Propos recueillis par NAZIM BRAHIMI
Reporters : La grève à l’appel de l’Unoa pour contester le maintien du régime fiscal, introduit dans la LF 2022, a débuté hier, alors que l’opinion croyait que le problème était en voie de solution. Qu’est-ce que cela signifie aux yeux de l’avocat que vous êtes ?
Boudjemaâ Ghechir : Les avocats, qui étaient soumis à l’impôt forfaitaire de 12 %, sont passés à un nouveau régime, qui les soumet désormais à une imposition de près de 50%, dont 19% de TVA, à répercuter sur le justiciable. Un régime que rejettent les avocats qui réclament l’application du prélèvement à la source qu’ils considèrent comme plus efficace, plus équitable et plus rentable pour le Trésor public.

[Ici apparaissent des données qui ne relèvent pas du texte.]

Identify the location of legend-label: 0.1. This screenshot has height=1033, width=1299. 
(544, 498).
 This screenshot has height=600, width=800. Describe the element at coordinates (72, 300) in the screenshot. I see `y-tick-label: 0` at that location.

Bien que la profession d’avocat soit une profession libérale, l’avocat assure en toutes circonstances le droit à la liberté, l’inviolabilité et l’efficacité de la défense, en garantissant la régularité du jugement et le respect du principe du contradictoire. Il veille aussi à la conformité des lois aux principes de la Constitution et au respect de ces mêmes principes ainsi que des conventions des droits de l’homme et des libertés. Au risque de répéter une évidence, l’accès à la justice est un principe fondamental de l’Etat de droit. En son absence, les citoyens ne peuvent se faire entendre ni exercer leurs droits ni contester les mesures discriminatoires des décideurs. Il faut souligner aussi qu’un des principaux obstacles à l’accès à la justice est le coût des services de conseil et de représentation juridiques. C’est la raison pour laquelle l’Etat doit prendre toutes les mesures nécessaires pour assurer en toute équité des services qui facilitent l’accès de tous à la justice et pour que davantage de citoyens pauvres ou de classe moyenne puissent obtenir les services d’un avocat. C’est dans cette optique qu’on doit comprendre la position de l’Union nationale des Ordres des avocats (Unoa).

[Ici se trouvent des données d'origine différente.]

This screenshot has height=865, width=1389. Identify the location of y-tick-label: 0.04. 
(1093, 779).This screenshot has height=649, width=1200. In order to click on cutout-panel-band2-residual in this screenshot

La pression des avocats, dans le cas d’une large adhésion à l’action de grève, est-elle de nature à pousser les autorités à abandonner le nouveau régime fiscal ?
Les avocats ont affiché leur disposition au dialogue dès l’annonce de la grève, qui a été décidée par l’Unoa, lors de son assemblée générale extraordinaire tenue le 8 janvier dernier. Les avocats ne semblent pas près de lâcher. Tous les avocats adhèrent à la démarche de l’Unoa et le mot d’ordre de grève ne peut être que suivi à travers l’ensemble des juridictions du pays. Surtout que la grève nationale illimitée, qui a été décidée lors de la dernière réunion, est la conséquence du comportement négatif de l’administration fiscale qui ne daigne pas répondre aux propositions qui ont été adressées par l’Unoa suivant les décisions prises lors de la réunion avec le ministre des Finances et chef du gouvernement.

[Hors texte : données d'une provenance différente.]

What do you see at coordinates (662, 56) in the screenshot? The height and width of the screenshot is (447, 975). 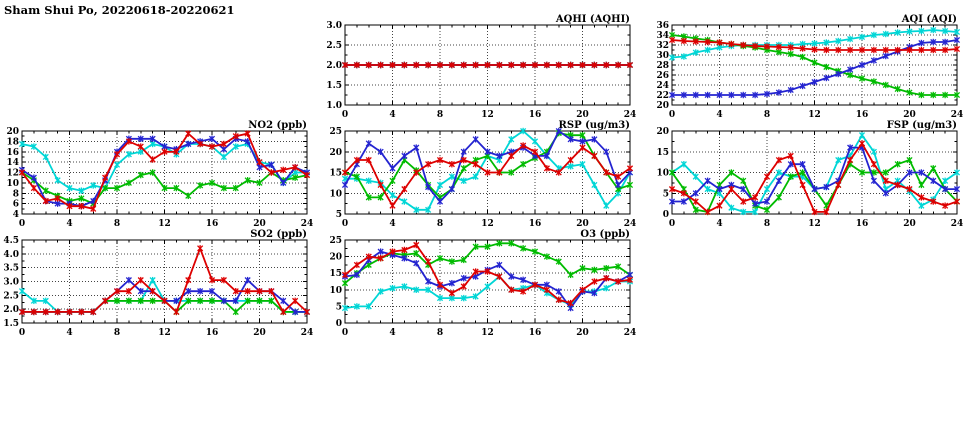 I see `svg-text: 30` at bounding box center [662, 56].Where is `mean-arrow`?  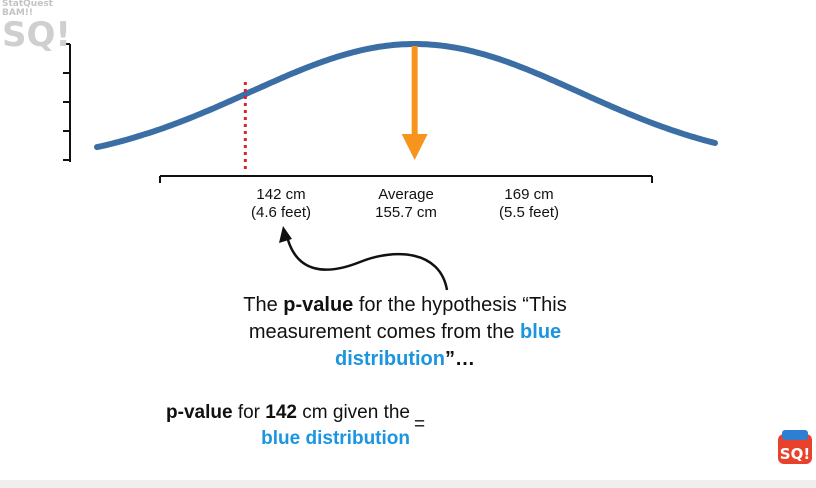 mean-arrow is located at coordinates (414, 103).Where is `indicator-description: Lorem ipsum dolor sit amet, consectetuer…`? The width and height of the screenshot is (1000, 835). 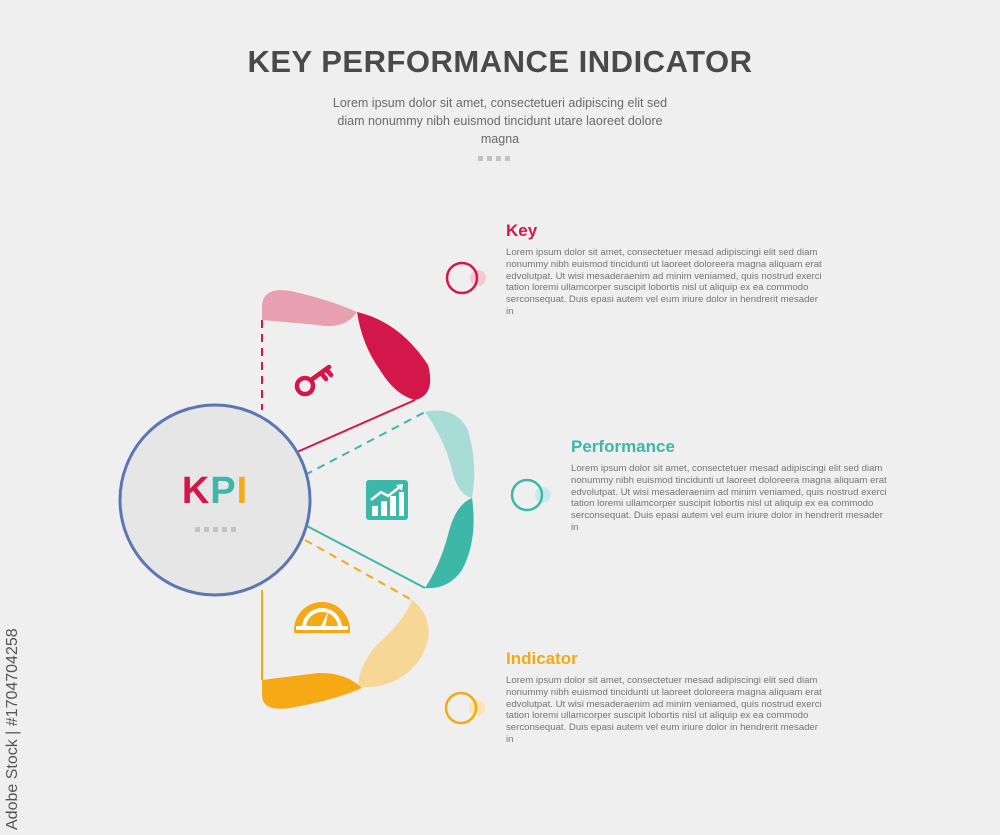
indicator-description: Lorem ipsum dolor sit amet, consectetuer… is located at coordinates (664, 710).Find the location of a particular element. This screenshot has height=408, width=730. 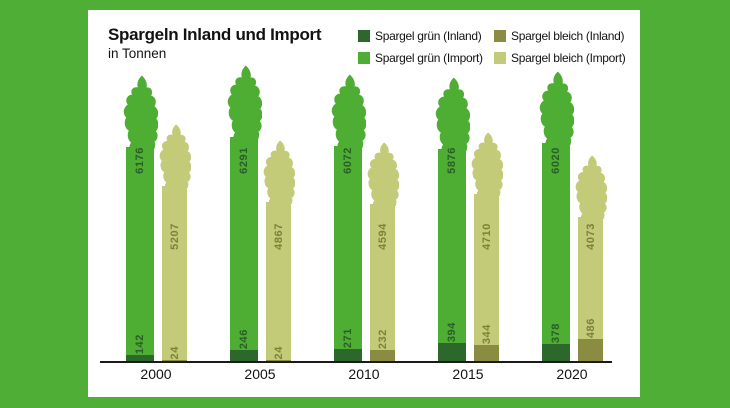

asparagus-bar-gruen-2015: 394 is located at coordinates (452, 219).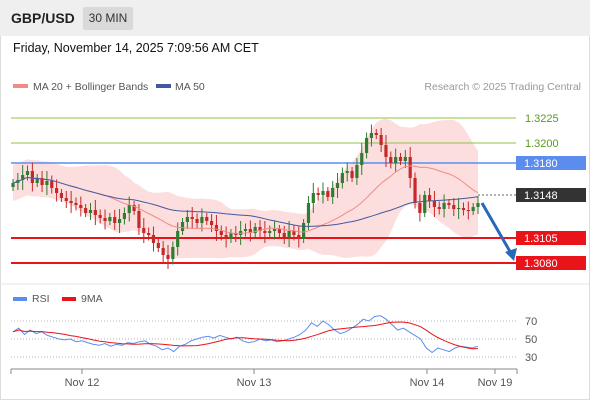 The height and width of the screenshot is (400, 590). I want to click on forecast-arrow-shaft, so click(497, 229).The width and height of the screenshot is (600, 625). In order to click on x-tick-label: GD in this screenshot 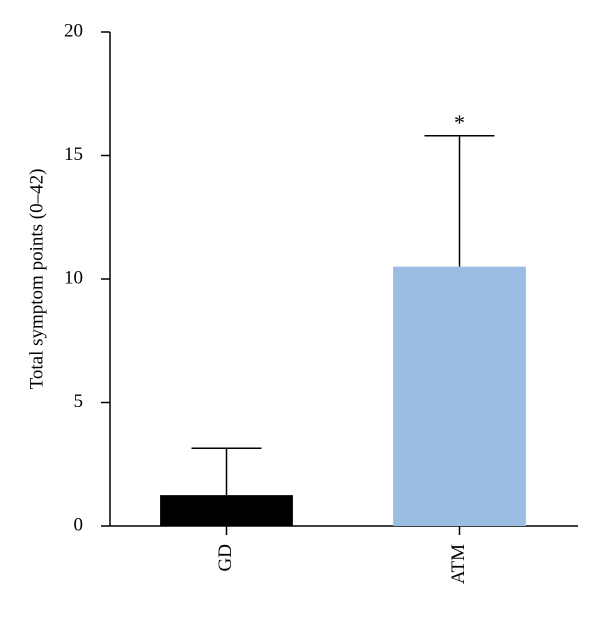, I will do `click(226, 558)`.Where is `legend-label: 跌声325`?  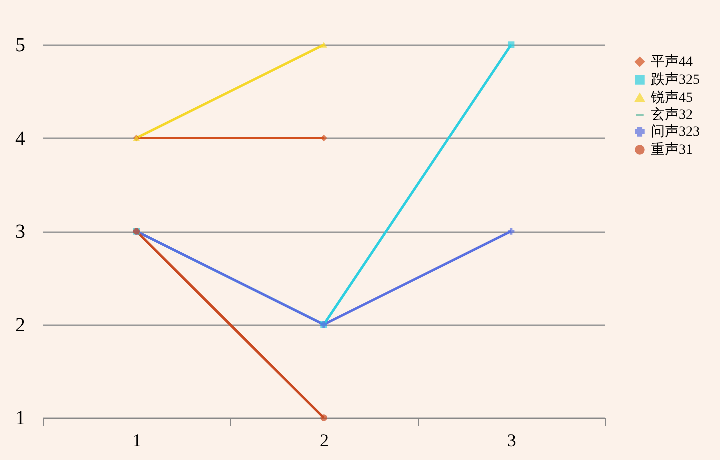
legend-label: 跌声325 is located at coordinates (676, 80). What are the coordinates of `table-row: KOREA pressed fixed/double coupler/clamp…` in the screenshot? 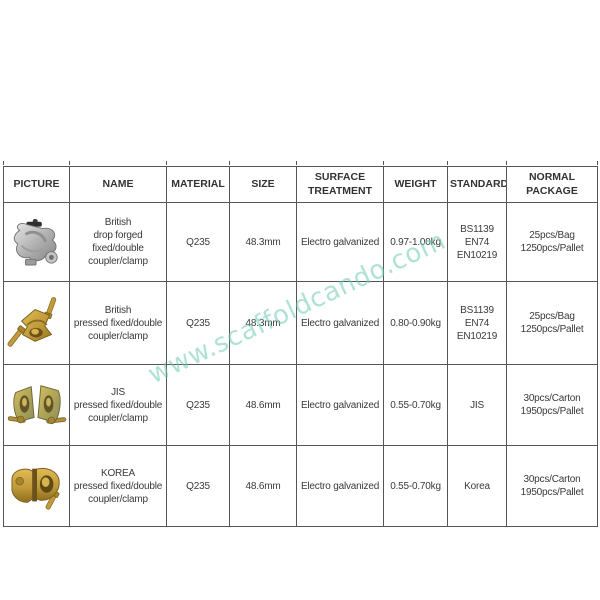 It's located at (300, 486).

N’appréhendez-vous pas une détérioration des rapports entre les avocats et le ministère des Finances si ce conflit venait à durer dans le temps ?
Oui, une configuration très probable si l’administration fiscale n’ouvre pas le dialogue avec les représentants des avocats pour trouver une solution. Nous souhaitons un climat de confiance entre les deux parties. Aux autorités d’assumer leur responsabilité.